In Christians in the Age of Outrage I offered a more recent example of sacrificially living out the gospel in the midst of suffering. During the Fall of 1793, yellow fever gripped the city of Philadelphia. Historian Richard Newman writes that, “from the moment it began, the yellow fever epidemic was a public-health crisis. Thousands of citizens fled, hospitals became overwhelmed, and dead bodies rotted in homes.”

Within this crisis, it was the emerging black church under the leadership of Richard Allen which entered into the suffering. Some assumed that persons of African descent were immune to Yellow Fever, and the free black community was approached to provide help. Spurned by the church they had served and slandered by others, Allen and his church served the sick when others isolated themselves for fear of catching the disease.

…Through both examples, we are reminded that the gospel calls us to live sacrificially in the face of crisis.

If these Christian authors had the Old Testament background to the New Testament more in mind, what might they say about the mother of all plagues, the one that forms the background for the Lord’s Supper, the Eucharist, even the Mass. That plague, as Psalm 78 has it, was also at the center of the Exodus, the Old Testament redemptive historical event that inspired many of the modern world’s social justice activists:

42 They did not remember his power
or the day when he redeemed them from the foe,
43 when he performed his signs in Egypt
and his marvels in the fields of Zoan.
44 He turned their rivers to blood,
so that they could not drink of their streams.
45 He sent among them swarms of flies, which devoured them,
and frogs, which destroyed them.
46 He gave their crops to the destroying locust
and the fruit of their labor to the locust.
47 He destroyed their vines with hail
and their sycamores with frost.
48 He gave over their cattle to the hail
and their flocks to thunderbolts.
49 He let loose on them his burning anger,
wrath, indignation, and distress,
a company of destroying angels.
50 He made a path for his anger;
he did not spare them from death,
but gave their lives over to the plague.
51 He struck down every firstborn in Egypt,
the firstfruits of their strength in the tents of Ham.
52 Then he led out his people like sheep
and guided them in the wilderness like a flock.
53 He led them in safety, so that they were not afraid,
but the sea overwhelmed their enemies.
54 And he brought them to his holy land,
to the mountain which his right hand had won.

If Christians identified more with Old Testament saints than with modern humanitarians, then, would they be more inclined to view COVID-19 as God’s judgment on a neo-liberal, morally indifferent, systemically unjust society and a hypocritical evangelical church? You could even turn in this into God’s judgment on a nation’s president who is entirely without a moral compass.

§ **Source material**:
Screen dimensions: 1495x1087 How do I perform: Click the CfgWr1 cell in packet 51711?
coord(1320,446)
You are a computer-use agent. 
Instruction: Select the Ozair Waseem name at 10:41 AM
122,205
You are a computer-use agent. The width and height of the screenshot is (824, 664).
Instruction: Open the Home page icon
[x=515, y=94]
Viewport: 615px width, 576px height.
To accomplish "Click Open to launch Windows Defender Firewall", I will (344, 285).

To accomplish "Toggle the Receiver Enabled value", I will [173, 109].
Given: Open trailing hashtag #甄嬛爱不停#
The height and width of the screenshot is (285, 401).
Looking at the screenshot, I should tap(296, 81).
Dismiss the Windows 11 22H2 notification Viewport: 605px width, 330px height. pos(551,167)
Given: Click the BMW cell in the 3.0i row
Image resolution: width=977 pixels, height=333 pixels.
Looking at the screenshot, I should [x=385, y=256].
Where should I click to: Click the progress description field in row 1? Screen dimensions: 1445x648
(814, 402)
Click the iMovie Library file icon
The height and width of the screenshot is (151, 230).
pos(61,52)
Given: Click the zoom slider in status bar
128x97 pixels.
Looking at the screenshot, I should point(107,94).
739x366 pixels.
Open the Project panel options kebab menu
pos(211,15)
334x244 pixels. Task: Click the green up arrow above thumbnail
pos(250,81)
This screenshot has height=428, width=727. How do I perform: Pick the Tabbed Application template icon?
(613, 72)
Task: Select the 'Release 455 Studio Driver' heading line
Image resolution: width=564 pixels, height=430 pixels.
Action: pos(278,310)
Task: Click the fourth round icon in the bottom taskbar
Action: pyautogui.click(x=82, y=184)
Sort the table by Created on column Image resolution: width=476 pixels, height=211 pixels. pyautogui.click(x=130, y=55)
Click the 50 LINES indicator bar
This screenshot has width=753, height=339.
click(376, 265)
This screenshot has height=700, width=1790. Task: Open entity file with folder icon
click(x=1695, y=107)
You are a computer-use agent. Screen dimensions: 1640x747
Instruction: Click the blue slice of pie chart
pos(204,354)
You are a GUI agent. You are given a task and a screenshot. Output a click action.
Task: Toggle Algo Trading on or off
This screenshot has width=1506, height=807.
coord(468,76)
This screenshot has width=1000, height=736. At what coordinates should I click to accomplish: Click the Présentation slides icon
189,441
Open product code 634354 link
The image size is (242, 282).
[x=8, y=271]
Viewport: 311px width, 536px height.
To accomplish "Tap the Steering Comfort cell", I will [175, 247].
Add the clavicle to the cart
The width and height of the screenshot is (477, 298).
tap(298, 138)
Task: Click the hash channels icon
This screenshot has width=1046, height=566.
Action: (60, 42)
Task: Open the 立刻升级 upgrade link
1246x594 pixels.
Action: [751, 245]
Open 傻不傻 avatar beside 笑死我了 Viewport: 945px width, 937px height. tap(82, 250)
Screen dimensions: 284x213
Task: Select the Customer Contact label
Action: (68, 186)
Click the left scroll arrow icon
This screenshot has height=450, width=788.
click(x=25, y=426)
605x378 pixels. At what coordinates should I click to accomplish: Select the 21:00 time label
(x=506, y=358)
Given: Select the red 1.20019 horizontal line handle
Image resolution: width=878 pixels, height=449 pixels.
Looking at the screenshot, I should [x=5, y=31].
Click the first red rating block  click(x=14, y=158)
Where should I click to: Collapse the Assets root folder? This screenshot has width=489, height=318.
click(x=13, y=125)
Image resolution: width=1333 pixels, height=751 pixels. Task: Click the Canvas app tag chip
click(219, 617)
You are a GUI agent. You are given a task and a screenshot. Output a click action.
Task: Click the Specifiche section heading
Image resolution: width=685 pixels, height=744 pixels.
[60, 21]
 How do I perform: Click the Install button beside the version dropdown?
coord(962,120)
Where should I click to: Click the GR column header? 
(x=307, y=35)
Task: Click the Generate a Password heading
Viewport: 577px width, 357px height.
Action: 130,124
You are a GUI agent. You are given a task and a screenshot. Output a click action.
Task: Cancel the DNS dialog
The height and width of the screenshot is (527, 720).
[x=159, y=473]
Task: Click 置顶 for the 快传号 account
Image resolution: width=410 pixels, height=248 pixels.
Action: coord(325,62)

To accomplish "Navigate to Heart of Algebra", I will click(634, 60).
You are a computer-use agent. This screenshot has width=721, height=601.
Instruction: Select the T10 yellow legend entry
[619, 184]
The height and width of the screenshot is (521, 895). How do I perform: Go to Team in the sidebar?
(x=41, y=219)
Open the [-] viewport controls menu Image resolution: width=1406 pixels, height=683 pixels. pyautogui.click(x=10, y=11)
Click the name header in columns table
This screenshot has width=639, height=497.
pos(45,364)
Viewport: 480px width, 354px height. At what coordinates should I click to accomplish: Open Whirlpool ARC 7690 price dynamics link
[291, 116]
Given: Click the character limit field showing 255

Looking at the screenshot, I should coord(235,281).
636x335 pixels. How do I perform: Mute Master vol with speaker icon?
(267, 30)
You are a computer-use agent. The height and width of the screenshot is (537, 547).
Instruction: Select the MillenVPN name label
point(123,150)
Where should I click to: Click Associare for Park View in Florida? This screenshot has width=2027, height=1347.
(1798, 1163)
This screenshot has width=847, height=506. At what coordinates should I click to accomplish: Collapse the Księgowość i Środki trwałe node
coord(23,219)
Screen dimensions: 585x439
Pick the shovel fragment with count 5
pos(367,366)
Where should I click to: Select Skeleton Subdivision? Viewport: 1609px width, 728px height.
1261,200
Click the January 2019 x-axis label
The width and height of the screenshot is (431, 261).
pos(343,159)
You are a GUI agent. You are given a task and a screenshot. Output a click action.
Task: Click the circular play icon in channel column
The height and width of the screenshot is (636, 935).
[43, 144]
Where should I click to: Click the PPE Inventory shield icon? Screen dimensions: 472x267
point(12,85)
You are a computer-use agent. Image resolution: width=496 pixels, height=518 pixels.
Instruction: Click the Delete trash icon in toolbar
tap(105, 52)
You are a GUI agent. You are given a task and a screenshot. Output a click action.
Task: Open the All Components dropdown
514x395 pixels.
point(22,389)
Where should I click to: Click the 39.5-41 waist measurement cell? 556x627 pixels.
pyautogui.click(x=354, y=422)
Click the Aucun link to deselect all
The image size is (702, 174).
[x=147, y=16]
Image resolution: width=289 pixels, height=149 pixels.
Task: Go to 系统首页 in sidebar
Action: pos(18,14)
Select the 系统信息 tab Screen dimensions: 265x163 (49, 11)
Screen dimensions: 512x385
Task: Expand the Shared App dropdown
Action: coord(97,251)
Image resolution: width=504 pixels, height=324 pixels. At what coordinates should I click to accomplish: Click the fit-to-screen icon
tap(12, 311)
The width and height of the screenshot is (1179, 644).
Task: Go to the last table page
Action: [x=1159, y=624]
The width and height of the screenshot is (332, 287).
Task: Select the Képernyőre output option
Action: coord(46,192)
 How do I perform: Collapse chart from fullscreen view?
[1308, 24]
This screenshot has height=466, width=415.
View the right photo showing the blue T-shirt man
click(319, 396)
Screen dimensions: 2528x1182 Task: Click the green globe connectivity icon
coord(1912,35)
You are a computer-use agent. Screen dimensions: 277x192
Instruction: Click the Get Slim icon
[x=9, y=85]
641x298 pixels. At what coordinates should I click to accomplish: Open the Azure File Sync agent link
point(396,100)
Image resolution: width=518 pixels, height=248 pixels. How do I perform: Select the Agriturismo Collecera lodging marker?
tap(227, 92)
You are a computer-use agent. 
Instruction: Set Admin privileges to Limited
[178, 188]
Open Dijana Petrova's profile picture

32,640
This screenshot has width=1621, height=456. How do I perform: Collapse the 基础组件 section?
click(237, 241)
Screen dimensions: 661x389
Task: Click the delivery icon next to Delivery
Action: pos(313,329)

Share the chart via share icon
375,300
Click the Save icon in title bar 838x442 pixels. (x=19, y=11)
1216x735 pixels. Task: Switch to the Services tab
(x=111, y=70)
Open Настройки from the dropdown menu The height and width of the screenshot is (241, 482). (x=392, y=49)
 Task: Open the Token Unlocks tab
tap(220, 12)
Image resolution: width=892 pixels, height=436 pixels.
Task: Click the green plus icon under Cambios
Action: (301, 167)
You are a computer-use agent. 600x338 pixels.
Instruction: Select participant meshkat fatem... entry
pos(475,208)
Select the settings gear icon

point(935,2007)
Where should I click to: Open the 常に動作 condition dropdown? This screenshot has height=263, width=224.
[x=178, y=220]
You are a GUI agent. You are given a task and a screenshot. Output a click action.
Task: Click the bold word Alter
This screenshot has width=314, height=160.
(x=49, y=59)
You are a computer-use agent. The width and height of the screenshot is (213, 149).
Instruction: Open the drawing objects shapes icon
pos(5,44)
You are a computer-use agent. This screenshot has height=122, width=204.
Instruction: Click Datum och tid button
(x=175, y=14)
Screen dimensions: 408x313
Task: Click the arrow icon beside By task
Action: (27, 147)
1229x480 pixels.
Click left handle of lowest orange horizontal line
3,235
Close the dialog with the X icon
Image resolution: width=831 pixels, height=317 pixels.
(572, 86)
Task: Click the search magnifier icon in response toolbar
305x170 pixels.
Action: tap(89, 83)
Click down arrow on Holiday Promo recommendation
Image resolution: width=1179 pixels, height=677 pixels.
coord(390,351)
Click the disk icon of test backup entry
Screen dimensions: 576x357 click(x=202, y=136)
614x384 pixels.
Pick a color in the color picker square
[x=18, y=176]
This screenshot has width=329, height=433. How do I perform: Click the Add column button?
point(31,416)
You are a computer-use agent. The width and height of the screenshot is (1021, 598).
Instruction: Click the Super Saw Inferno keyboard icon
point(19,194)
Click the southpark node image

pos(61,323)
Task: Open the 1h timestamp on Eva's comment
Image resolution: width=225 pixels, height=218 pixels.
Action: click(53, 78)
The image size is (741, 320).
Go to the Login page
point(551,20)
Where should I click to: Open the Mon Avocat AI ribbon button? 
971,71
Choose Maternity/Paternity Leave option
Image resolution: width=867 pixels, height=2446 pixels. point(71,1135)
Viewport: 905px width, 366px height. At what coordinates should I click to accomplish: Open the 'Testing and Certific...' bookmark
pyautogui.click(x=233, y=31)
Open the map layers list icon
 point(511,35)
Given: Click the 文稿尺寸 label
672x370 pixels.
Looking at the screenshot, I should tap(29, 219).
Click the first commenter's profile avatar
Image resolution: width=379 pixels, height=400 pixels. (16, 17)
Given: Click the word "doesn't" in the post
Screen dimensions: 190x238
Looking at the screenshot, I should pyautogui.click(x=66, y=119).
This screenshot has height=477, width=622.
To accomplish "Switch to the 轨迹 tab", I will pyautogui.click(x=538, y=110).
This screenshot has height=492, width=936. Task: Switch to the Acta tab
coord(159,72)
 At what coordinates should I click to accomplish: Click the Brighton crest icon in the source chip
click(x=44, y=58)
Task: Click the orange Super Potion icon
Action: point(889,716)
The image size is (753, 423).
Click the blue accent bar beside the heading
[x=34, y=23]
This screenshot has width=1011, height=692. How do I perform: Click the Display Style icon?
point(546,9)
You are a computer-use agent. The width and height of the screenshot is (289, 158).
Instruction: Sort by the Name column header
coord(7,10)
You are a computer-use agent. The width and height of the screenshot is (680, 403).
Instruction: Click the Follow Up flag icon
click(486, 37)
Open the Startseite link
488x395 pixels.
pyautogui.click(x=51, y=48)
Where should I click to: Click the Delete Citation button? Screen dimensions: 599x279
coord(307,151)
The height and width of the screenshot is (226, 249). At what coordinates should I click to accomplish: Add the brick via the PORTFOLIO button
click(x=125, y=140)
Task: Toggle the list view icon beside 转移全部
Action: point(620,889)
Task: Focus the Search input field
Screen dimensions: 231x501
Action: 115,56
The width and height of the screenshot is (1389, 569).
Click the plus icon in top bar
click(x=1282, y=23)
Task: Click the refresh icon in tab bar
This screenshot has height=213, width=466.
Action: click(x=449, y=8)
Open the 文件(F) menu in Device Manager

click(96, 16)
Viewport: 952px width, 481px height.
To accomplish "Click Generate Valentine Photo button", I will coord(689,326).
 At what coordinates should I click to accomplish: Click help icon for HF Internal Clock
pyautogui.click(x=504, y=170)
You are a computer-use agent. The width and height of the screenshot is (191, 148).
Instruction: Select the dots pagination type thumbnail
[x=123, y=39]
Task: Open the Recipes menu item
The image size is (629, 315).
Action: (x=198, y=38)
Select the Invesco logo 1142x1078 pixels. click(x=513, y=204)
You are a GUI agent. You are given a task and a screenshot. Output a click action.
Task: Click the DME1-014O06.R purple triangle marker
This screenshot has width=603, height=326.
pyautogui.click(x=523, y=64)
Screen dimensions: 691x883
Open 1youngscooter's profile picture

§ **Brief 1**:
From the passage about plagues, return the section that begins at the words "52 Then he led" and stops after "overwhelmed their enemies.", copied exactly.
§ **Brief 2**:
In the passage about plagues, who led the black church that served the sick during Philadelphia's yellow fever epidemic?

§ **Expected output 1**:
52 Then he led out his people like sheep
and guided them in the wilderness like a flock.
53 He led them in safety, so that they were not afraid,
but the sea overwhelmed their enemies.

§ **Expected output 2**:
Richard Allen